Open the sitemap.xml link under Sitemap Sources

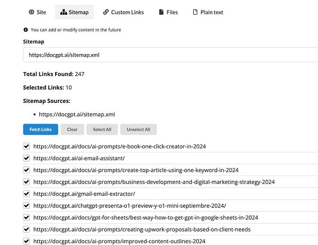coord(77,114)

* * *

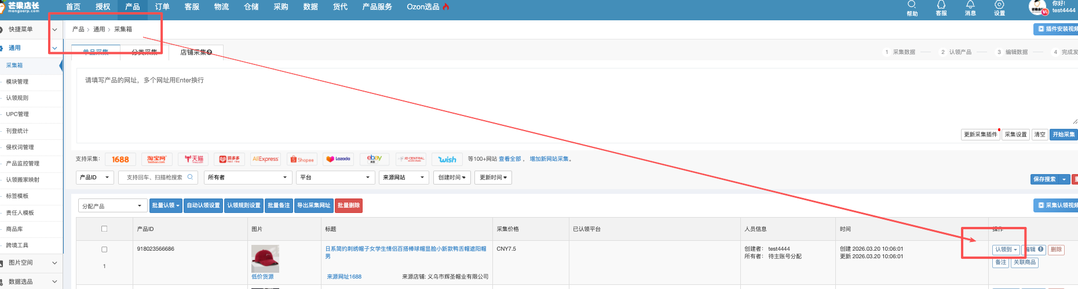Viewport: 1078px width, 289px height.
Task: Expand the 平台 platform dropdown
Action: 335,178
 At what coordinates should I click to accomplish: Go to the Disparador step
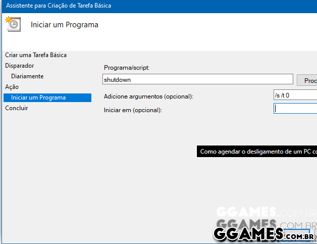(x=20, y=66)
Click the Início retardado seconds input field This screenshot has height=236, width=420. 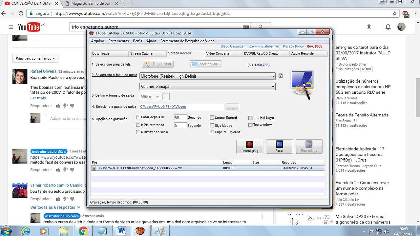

» The task
Exactly reproduce the lines above, starting at the one that contains "At what coordinates" and ending at the one that contains "Click the Início", both inclusive; leave the pictures out and add no other lines.

» Answer space
 At what coordinates should I click to accomplish: Go to the Disparador step
(x=20, y=66)
Click the Início retardado seconds input field This screenshot has height=236, width=420. 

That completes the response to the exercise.